My WM240B arrived and is now set up, cleaned and checked; all seems ok. The Warco process was faultless, ordered and arrived within one week.

Ancillaries from Arc and cutting tools from Glanze, all of which seem to be of reasonable quality.

Now the hunt begins for a Mill of a size that will suit my requirements, which is not massive. Perhaps WM16 or SP2217-III LV (R8).

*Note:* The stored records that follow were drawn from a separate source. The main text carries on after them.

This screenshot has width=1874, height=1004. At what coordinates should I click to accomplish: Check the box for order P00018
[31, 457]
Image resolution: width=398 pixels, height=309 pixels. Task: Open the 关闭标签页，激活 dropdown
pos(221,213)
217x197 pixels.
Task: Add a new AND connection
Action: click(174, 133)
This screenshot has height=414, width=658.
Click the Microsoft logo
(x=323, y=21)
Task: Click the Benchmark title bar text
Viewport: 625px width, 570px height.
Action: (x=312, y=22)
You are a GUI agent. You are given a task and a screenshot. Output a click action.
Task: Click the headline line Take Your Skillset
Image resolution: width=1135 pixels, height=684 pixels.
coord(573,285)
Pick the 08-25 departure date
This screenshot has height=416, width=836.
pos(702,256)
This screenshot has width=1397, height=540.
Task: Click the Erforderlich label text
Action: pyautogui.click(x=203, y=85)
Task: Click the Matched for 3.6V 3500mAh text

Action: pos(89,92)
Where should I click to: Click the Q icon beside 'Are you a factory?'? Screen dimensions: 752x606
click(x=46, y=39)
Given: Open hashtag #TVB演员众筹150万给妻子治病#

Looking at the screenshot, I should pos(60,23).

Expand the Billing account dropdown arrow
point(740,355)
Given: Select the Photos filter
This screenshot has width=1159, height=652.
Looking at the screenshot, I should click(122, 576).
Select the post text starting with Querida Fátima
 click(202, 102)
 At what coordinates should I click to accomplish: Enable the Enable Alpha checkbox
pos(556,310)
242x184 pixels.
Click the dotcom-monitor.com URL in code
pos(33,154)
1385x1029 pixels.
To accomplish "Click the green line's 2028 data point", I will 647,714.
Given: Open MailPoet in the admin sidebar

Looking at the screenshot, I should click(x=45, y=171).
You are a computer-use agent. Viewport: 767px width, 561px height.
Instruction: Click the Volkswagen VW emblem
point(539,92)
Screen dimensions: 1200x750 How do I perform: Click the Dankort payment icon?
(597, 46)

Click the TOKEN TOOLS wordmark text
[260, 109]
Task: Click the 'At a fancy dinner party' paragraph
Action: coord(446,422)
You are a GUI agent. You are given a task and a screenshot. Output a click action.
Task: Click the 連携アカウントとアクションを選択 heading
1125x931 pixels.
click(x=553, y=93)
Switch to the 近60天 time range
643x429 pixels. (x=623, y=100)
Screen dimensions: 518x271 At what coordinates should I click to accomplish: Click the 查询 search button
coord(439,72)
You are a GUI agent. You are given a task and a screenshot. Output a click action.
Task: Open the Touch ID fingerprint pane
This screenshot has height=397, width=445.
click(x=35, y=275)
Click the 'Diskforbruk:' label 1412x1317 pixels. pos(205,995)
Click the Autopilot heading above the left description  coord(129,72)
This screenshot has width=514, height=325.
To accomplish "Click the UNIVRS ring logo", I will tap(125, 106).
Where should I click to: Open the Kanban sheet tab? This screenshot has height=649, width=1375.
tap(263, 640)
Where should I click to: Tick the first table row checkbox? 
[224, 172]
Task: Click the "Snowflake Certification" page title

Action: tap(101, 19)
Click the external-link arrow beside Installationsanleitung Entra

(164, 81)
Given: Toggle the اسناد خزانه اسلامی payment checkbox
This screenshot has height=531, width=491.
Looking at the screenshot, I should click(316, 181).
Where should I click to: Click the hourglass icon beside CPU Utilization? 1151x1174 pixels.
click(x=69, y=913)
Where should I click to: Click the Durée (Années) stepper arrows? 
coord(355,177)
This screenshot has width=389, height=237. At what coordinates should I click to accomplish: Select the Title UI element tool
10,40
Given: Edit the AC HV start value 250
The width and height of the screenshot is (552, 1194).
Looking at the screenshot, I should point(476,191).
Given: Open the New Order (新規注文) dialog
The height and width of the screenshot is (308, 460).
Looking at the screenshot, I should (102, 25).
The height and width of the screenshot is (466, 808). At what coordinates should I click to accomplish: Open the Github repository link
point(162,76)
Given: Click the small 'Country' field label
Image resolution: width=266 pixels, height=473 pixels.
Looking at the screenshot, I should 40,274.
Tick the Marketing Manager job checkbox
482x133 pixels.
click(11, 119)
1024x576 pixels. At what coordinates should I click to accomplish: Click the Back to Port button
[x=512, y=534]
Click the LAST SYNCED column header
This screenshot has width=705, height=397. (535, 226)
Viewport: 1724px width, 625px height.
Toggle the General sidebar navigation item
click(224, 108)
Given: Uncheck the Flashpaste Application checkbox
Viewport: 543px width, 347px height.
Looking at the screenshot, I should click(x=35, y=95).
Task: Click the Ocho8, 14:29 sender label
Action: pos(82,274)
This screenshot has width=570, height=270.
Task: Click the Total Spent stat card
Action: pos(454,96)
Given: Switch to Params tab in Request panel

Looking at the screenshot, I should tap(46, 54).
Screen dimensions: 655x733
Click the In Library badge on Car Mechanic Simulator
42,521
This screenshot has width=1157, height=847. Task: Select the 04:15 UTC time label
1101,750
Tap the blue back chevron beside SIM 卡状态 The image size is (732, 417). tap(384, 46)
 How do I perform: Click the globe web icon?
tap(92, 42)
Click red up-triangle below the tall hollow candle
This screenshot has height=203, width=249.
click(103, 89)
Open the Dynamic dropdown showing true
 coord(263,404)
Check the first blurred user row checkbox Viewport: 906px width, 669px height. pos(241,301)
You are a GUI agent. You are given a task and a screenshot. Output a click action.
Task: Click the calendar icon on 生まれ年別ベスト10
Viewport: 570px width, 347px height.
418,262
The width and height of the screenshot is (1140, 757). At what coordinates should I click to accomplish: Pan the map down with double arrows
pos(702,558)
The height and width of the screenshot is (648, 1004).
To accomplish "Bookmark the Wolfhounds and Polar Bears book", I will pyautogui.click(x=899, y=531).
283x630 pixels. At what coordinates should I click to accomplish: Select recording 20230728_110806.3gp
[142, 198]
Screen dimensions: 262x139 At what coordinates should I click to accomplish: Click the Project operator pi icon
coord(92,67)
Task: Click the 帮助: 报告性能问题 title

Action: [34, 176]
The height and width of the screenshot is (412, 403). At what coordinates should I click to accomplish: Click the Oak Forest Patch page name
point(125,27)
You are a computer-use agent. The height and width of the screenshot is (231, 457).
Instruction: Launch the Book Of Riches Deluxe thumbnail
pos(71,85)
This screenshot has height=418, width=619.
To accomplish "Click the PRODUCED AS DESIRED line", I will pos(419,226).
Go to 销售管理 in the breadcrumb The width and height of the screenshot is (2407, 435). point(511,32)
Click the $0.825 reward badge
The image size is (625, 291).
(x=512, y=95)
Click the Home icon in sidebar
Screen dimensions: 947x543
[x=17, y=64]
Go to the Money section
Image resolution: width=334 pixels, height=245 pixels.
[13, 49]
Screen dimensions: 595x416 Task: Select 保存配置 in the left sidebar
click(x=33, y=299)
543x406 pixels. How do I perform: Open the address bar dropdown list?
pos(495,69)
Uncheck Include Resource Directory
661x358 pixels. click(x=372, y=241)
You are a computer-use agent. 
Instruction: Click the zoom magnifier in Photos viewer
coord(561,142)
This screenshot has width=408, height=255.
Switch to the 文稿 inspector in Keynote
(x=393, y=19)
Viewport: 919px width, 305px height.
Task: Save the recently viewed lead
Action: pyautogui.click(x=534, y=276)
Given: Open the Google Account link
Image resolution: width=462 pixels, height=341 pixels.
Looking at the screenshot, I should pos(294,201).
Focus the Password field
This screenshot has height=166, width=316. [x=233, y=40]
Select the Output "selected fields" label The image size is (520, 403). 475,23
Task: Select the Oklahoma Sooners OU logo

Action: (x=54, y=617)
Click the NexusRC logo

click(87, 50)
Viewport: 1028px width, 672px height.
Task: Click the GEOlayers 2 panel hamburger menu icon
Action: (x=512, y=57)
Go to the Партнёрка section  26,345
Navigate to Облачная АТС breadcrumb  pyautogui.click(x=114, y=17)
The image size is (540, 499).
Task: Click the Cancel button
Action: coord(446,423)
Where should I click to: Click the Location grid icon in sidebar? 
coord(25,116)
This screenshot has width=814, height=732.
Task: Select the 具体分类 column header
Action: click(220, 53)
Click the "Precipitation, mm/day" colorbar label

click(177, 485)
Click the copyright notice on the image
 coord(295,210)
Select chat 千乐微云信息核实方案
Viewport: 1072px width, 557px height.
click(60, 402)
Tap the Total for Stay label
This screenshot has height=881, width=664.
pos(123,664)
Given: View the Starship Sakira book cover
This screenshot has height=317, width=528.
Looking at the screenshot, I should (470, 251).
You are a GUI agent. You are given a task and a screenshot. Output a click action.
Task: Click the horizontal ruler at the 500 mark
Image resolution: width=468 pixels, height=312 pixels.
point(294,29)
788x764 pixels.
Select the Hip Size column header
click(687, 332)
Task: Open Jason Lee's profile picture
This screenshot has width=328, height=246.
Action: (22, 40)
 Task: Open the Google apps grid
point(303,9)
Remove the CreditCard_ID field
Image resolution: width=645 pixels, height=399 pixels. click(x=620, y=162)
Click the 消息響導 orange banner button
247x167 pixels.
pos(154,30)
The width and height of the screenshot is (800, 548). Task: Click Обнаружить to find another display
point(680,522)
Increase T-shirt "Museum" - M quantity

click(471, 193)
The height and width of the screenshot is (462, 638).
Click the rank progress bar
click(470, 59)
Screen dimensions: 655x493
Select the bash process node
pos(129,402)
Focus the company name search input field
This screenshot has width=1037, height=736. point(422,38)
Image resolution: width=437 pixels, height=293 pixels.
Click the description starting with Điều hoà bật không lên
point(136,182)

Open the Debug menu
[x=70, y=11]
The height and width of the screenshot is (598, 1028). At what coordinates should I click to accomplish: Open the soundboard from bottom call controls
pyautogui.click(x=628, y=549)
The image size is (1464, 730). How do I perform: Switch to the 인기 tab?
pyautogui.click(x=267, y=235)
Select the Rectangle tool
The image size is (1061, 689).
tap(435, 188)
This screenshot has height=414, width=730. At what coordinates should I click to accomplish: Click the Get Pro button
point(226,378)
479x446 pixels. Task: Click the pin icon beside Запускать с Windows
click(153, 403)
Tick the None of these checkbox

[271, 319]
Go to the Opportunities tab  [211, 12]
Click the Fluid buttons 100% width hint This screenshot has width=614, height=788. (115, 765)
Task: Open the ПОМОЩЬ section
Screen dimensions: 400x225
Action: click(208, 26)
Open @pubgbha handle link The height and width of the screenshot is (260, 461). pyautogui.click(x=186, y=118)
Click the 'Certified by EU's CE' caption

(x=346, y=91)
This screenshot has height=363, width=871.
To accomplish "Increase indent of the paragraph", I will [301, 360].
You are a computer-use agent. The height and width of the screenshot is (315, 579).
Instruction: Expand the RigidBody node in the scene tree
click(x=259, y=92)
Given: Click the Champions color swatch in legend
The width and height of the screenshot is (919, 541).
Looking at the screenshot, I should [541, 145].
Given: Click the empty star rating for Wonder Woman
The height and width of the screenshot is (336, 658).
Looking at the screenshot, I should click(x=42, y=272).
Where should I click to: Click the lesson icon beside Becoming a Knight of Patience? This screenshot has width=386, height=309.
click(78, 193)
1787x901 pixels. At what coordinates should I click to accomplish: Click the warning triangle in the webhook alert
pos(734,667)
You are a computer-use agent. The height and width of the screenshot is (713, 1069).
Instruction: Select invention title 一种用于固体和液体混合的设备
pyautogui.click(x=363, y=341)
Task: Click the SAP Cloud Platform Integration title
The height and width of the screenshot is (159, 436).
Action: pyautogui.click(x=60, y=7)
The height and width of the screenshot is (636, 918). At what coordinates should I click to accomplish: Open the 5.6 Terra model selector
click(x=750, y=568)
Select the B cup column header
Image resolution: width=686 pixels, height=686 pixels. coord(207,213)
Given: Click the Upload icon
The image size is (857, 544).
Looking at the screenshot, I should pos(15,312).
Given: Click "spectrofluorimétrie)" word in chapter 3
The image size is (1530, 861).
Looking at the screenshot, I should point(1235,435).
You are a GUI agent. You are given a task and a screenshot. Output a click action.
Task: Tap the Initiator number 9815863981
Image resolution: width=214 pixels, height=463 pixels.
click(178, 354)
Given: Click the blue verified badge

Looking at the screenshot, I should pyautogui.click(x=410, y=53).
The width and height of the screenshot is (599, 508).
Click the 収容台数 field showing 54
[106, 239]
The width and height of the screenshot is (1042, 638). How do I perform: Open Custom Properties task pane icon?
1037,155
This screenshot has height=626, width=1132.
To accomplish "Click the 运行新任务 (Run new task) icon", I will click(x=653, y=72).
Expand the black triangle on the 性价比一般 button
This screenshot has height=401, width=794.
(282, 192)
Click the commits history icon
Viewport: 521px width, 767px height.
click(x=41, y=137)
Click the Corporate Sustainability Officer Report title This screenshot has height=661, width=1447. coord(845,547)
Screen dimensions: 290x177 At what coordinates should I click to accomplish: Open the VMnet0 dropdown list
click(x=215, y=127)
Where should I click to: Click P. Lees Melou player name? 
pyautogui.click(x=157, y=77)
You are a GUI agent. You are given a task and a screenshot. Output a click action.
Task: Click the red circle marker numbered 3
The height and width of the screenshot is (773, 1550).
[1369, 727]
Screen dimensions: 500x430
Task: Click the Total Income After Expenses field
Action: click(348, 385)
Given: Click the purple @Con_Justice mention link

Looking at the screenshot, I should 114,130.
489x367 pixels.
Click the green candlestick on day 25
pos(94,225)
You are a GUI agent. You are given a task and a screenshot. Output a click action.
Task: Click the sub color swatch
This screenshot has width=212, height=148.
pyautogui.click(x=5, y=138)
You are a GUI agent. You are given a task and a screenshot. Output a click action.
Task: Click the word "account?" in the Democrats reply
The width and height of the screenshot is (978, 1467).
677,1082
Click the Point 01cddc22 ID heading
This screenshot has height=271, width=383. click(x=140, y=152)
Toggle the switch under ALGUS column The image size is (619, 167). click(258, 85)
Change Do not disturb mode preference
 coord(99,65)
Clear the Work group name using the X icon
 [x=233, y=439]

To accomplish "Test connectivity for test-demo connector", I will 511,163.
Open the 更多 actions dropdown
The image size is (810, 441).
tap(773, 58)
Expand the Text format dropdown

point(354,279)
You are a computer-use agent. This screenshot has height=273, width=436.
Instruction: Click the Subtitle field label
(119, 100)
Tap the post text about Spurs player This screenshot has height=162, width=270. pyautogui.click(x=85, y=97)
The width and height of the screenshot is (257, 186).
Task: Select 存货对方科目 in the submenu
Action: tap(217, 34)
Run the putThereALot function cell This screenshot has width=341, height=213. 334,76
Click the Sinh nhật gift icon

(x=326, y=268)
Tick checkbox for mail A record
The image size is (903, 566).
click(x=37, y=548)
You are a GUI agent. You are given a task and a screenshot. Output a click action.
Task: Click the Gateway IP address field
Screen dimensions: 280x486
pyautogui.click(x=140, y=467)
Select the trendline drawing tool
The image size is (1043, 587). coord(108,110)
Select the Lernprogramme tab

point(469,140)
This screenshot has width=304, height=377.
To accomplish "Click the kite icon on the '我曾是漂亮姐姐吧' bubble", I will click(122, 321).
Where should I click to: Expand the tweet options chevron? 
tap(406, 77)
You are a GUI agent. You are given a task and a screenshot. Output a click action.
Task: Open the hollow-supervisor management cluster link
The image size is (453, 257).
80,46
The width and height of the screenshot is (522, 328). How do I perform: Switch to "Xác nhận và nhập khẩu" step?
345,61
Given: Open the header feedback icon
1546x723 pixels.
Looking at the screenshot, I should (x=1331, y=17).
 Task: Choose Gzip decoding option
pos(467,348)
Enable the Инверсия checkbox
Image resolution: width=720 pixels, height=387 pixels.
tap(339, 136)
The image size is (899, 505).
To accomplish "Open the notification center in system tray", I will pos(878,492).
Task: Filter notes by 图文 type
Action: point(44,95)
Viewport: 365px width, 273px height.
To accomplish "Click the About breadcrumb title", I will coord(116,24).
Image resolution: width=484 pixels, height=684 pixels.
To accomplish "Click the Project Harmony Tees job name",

Ian S C23/03/2019 10:51:55
7345 forum posts
229 photos

I would add to SOD's list: Two feed shafts, separate lead screw and self feed. If the motor is electronicly controled, there needs to be a high and low ratio, and back gear would be an advantage.

Ian S C

KenJ31/03/2019 09:43:43
19 forum posts

So, I will be adding a mill to my workshop. The criteria will be R8 and no larger than the Warco WM16 (which isn’t R8).

My choices are;

1. SPG SP 2217-lll B LV

2. Amadeal VM25LV

3. Arc SX2.7L

Any advice / comments will be greatly appreciated.

Many thanks


IanT31/03/2019 13:51:42
1256 forum posts
128 photos

SoD "Too me a clutch is an unnecessary luxury, to others a clutch is essential."

Yes, it certainly is as far as I'm concerned but then my machinery doesn't have DC/Brushless motors (etc) so maybe this is less important these days....?

Otherwise I'm not qualified to comment on new (Chinese) lathes - I'm sure they are well (enough) made and accurate, the main suppliers in the UK all have good reputations and so it comes down to how much you can/want to afford and what you prefer.... Agree with buy a bit bigger (in terms of throw) than you think you need - it will come in handy eventually.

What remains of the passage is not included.